The booing was not confined to the FNB Stadium but was also reported from other venues. We have some sympathy with the view that a dignified memorial service is not the right place for booing.
However, that must be weighed against the argument that what the world witnessed was democracy in action.
Mandela was, after all, a firm believer in free expression. Various media interviews suggest that those who booed, or left the stadium early, or ignored Zuma’s poorly delivered speech, were motivated by general dissatisfaction centred around Nkandla and e-tolls.
Thousands were wearing ANC shirts, so it is wrong to blame Julius Malema’s EFF or other political parties.
Less than a year after Zuma emerged triumphant from the ANC’s national conference at Mangaung, he looks like a liability. Since Mangaung we have repeatedly heard how Zuma will be the face of the party in next year’s elections. Now those polls are about four months away and he could cost the party an unknown number of votes.
No one can be sure whether the disaffected will vote for other parties or simply stay away.
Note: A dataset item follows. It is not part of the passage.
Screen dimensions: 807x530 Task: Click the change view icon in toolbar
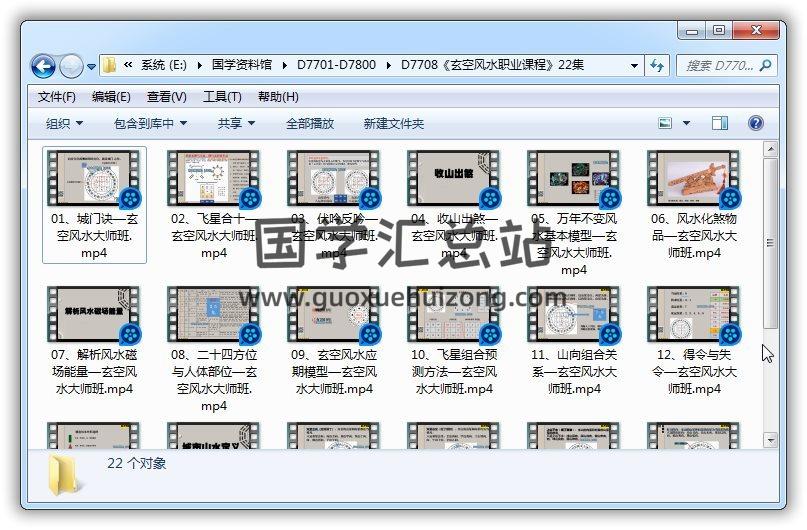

Party bosses must recalculate whether it’s too late to put forward a different presidential candidate or whether spin doctors must simply do the best with what they have.
Spokesman Jackson Mthembu says those who booed did the country a disservice. No, those who gave us a deeply flawed Jacob Zuma have done South Africa a greater disservice.
The more they defend the indefensible, the more they distort a value system inherited from Madiba.